O Porto de Gyirong vinha sendo apontado como o principal corredor terrestre do Tibete em volume de comércio. Até o momento, informou-se que apenas essa passagem foi afetada, mas a região do Himalaia tem histórico de vulnerabilidade: desastres naturais, instabilidade sísmica e relevo extremo já danificaram outras rotas, como o Porto de Zhangmu, que ficou fechado após um terremoto em 2015 e só reabriu em 2023.

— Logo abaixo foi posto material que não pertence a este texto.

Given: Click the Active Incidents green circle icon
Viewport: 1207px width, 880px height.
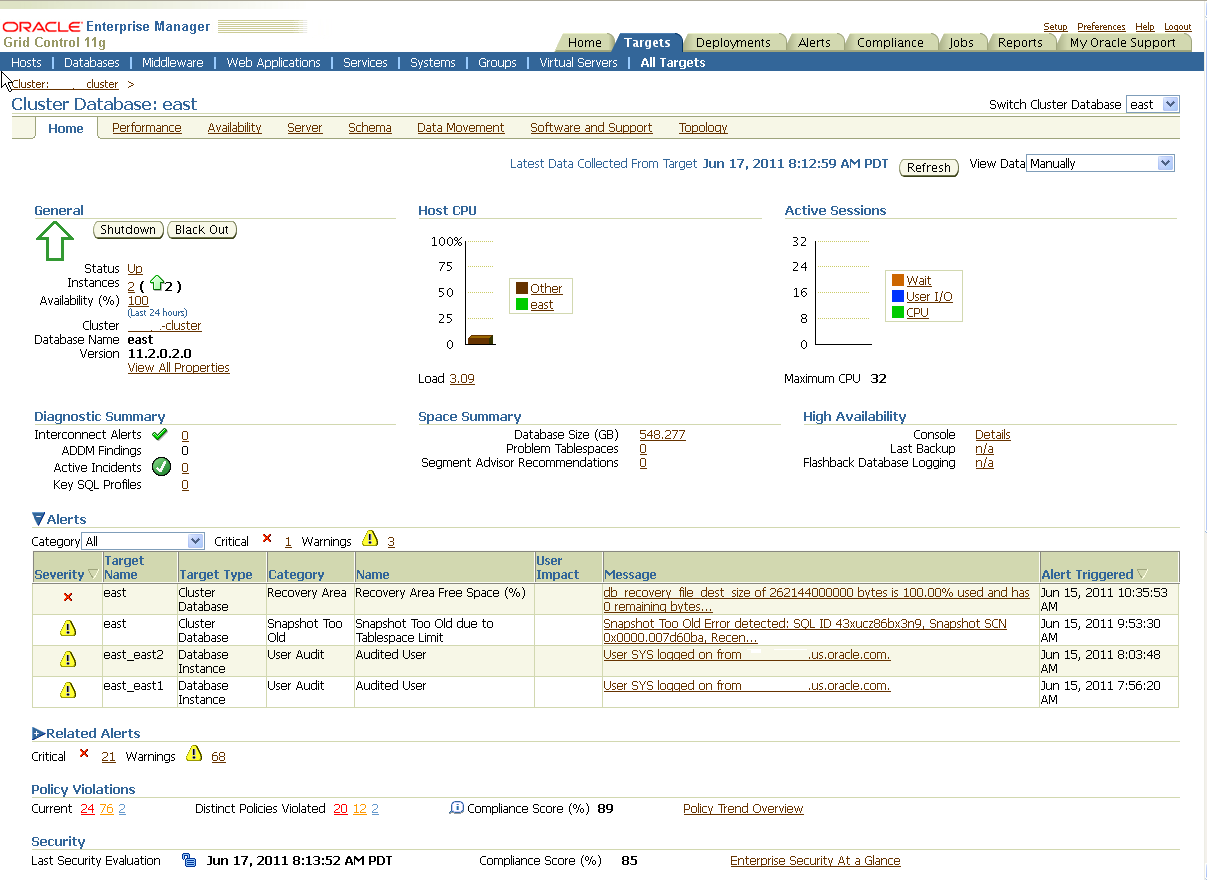Looking at the screenshot, I should tap(161, 467).
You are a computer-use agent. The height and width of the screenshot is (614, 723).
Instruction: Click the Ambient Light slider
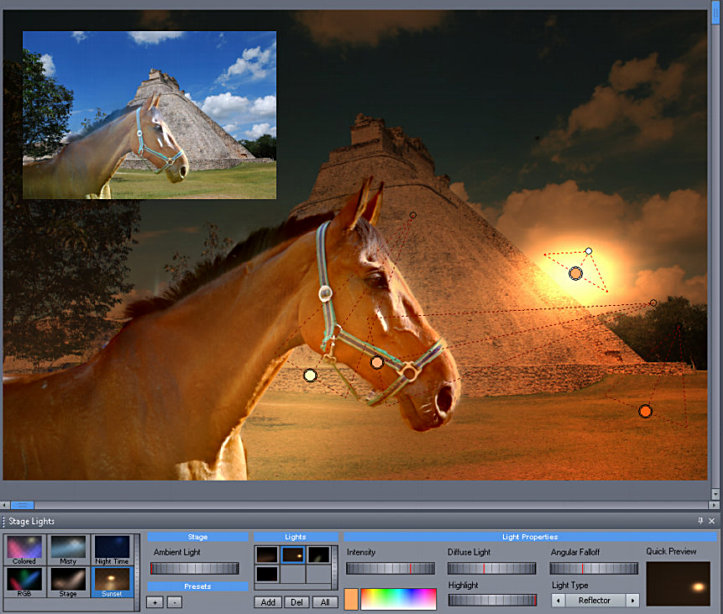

A repetição de danos — a ponte de Gyirong já havia sido destruída no verão passado e só teve a ligação restabelecida no início deste ano — acende um alerta sobre a resiliência da infraestrutura fronteiriça. No curto prazo, exportadores e importadores enfrentam atrasos, aumento de custos logísticos e necessidade de redirecionar cargas por rotas alternativas mais longas. Para economias locais e cadeias de suprimento dependentes dessas passagens, o choque tem efeito direto sobre prazos, preços e disponibilidade de bens.

A expectativa oficial é que a reconstrução leve meses — e, em cenários mais complexos, anos — o que coloca em evidência a necessidade de planejamento regional mais robusto e investimentos em infraestruturas resistentes a eventos extremos. Para governos e empresas, a crise é um lembrete prático: depender de poucos corredores terrestres em terreno geologicamente instável traz custo econômico e risco estratégico que não se resolve apenas com reparos emergenciais.